Gradient penalty loss with modified weights

Hey, I am currently experiencing an issue with my regularization loss (which is calculated and back propagated through without first being combined with a normal loss) giving me the error ‘trying to backward through the graph a second…’.

I modify the weights using the outputs of another layer and that does not allow me to specify retain_graph=False in torch.autograd.grad().

Here is a simple code example which fails:

w = nn.Parameter(torch.zeros(10, 10))
dense = nn.Linear(10, 10)

x = torch.rand(1, 10).requires_grad_(True)
y = x.matmul(w.t() * dense(x).mean(0)).mean()
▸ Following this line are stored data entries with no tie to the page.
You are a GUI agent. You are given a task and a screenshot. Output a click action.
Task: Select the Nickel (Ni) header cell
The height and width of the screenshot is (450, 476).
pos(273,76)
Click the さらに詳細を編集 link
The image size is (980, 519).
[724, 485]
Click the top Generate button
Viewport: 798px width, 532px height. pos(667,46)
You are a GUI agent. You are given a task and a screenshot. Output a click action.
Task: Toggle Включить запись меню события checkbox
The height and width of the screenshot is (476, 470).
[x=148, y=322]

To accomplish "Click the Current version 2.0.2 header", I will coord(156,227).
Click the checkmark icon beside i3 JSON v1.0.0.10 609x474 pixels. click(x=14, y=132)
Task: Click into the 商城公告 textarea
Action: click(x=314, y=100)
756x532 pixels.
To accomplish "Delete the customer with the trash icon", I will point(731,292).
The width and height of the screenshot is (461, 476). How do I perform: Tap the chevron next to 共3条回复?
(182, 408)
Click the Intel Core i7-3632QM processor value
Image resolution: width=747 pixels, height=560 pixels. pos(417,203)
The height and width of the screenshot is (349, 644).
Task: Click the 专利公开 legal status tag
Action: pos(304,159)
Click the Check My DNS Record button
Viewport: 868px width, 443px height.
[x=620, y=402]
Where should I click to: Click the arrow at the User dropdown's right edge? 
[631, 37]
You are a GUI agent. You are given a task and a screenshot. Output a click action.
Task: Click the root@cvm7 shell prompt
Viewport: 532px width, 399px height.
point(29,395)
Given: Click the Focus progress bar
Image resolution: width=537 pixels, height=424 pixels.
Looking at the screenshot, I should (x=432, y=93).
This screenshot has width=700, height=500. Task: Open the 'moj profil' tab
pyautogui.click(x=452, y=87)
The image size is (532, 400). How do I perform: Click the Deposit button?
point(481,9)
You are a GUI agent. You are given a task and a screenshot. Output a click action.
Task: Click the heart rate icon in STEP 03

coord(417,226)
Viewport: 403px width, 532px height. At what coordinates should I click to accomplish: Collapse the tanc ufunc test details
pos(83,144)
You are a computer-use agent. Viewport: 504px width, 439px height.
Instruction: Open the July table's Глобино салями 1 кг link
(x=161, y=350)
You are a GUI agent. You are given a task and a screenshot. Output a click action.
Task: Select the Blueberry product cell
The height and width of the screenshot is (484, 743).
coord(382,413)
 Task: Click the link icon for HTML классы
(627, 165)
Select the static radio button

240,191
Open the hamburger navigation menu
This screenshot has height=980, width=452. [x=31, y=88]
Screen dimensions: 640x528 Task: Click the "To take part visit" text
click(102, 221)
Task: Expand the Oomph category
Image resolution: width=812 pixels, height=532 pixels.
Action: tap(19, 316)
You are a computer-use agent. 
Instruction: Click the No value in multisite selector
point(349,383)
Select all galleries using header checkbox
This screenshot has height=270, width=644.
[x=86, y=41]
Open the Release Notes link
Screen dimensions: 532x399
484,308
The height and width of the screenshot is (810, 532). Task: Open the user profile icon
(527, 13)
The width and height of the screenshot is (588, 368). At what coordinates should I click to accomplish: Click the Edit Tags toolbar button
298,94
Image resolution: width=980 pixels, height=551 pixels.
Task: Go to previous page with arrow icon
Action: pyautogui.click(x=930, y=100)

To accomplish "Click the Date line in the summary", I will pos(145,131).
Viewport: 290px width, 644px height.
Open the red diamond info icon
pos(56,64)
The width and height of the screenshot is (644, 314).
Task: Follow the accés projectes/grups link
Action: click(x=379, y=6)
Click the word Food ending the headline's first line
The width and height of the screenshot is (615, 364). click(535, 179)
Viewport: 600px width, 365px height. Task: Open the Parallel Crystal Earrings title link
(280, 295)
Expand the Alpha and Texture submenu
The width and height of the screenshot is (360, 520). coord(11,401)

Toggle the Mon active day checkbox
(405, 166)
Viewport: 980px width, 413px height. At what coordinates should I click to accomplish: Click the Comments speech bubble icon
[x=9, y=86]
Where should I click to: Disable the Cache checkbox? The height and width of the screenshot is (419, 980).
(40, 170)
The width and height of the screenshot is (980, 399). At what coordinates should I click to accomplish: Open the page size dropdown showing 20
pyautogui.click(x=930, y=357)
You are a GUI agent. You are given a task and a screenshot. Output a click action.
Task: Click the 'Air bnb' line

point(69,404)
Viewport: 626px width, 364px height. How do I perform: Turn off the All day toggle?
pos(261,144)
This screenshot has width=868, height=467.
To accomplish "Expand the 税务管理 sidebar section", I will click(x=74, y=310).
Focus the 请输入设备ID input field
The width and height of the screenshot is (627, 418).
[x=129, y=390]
grad = torch.autograd.grad(
    outputs=y,
    inputs=x,
    retain_graph=False,
    create_graph=True,
    only_inputs=True
)[0]

grad.mean().backward()

And here is a version that works but without modifying the weight.

w = nn.Parameter(torch.zeros(10, 10))

x = torch.rand(1, 10).requires_grad_(True)
y = x.matmul(w.t()).mean()

grad = torch.autograd.grad(
    outputs=y,
    inputs=x,
    retain_graph=False,
    create_graph=True,
    only_inputs=True
)[0]

grad.mean().backward()

Is there any way for me to run this without using retain_graph=True? Or is there no difference in memory/performance from retaining the graph for my specific example?